What if we collectively decide to use the web alternatives for banking?
We lose some convinience since they are generally desktop oriented, but they don't check who signed my kernel
thombles · 59m ago
My bank recently made it that app-based MFA must be used for every single web login. Unless I and many others are willing to swap banks in the vain hope that the new bank won't do the same thing (I am not), then we're cooked.
lrvick · 2m ago
Just say you do not have a compatible device. Special undocumented alternatives appear every time in my experience.
dingnuts · 16m ago
fuck it back to cash
PeterStuer · 40m ago
Many banks are slowly phasing out their websites to go app only.
derwiki · 16m ago
Which ones?
MathMonkeyMan · 54m ago
I uninstalled banking related apps from my phone years ago. I used it so infrequently that every time I did use it, it was as if it had been newly installed and didn't remember anything about me. Now I use a desktop web browser for anything finance (and it's Firefox on Linux, so thankfully that works for now).
pastage · 46m ago
The phone will be used as MFA, and that will have requirements especially on Android versions. So it is going to be harder to escape it, it is darn comfortable using Android as a MFA. Many banks still use a custom device for MFA here but is is slowly going away.
BankID in Sweden and similar in other European countries.
PeterStuer · 36m ago
For now the custom issued 2FA is still an inconvenient option, but nearly everyone uses the phone for 2FA as it is so much faster.
1gn15 · 1h ago
Also, use ATMs if you can instead. Don't use propietary code on your own machine; run it on theirs instead.
falcor84 · 52m ago
I don't understand the sentiment - how does relinquishing control of the hardware help us? I see a possible future where the banks/governments give the people devices to use for these things, and I don't like this future, as these would surely become spy instruments.
defanor · 7m ago
Not OP, but sharing the sentiment (never had banking or similar software on a phone, yet using ATMs, banks' web interfaces, offices).

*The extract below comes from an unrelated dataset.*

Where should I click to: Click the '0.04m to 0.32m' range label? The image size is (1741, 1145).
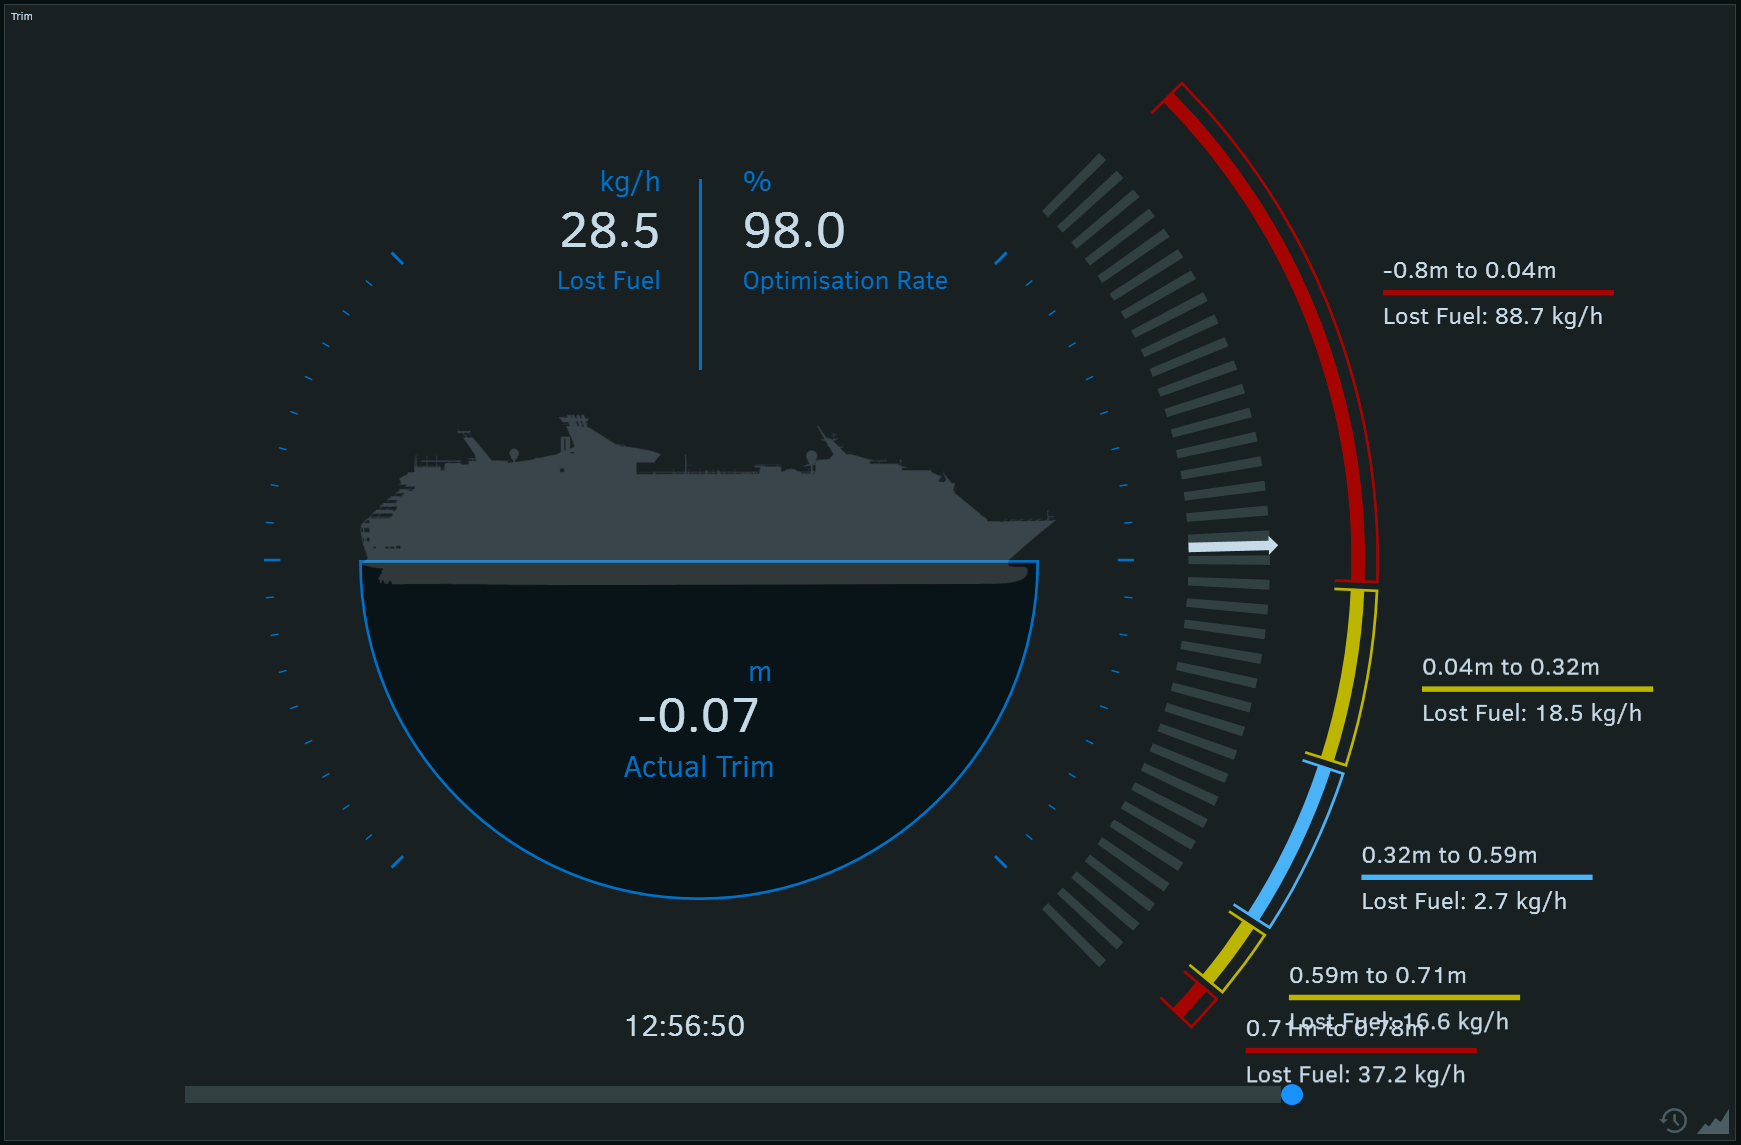coord(1510,667)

Avoiding interaction with a bank completely is rarely viable these days, and they will run their software on their hardware to operate either way (whether it is an ATM, a bank office, or a website). I do not see it as relinquishing control of the hardware, since you are not expected to control a bank's hardware in the first place. While setting it on your phone comes with the usual risks of running proprietary software on your machines, such as sneaky data collection. If banks/governments will give mobile devices to people for that, those may act even a little more like electronic ankle bracelets, but they would also be isolated from your other data and software; in places with near-mandatory government software, some choose to create such an isolation by having multiple devices for different purposes.
card_zero · 19m ago
In what way, if supplied by the bank and used only for contacting the bank to do banking, could a device become a spy instrument?
Kicking banks off the internet/apps would make Android and Apple less cushy.
falcor84 · 1m ago
> In what way, if supplied by the bank and used only for contacting the bank to do banking, could a device become a spy instrument?

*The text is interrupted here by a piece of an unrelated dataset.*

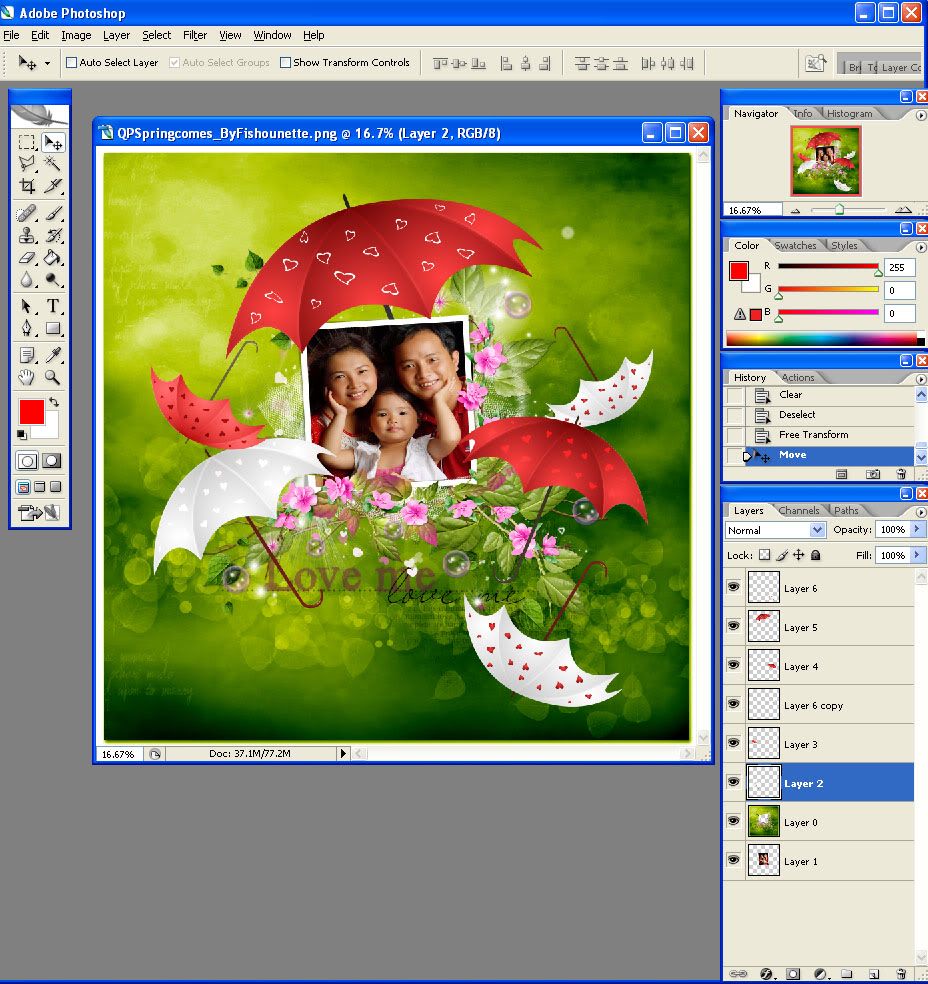Viewport: 928px width, 984px height.
Task: Select the Zoom magnifier tool
Action: (53, 377)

Here's my attempt at future history: Firstly they'll require you to prove your current location, to ensure that the request isn't made by a remote hacker; they'll do this by integrating their own cellular modem, as well as scanning local wi-fi networks. Then, at a second phase, they'll integrate a camera and microphone to perform a face identification, asking you to speak out a particular phrase while performing a particular motion. At the start they'll only require you to turn the mic and camera on during active usage, but eventually they'll say that these have to stay on continuously so that they can ensure that the device wasn't tempered with. And if we aren't careful, we'll accept every single small added requirement, until we're boiled alive.
p0w3n3d · 36m ago
It sounds like an implementation of the Orwell's 1984 telescreen
PeterStuer · 32m ago
ATM's are disapearing. There used to be one at every corner. Now, I have to travel to the next village that has just one left at the train station.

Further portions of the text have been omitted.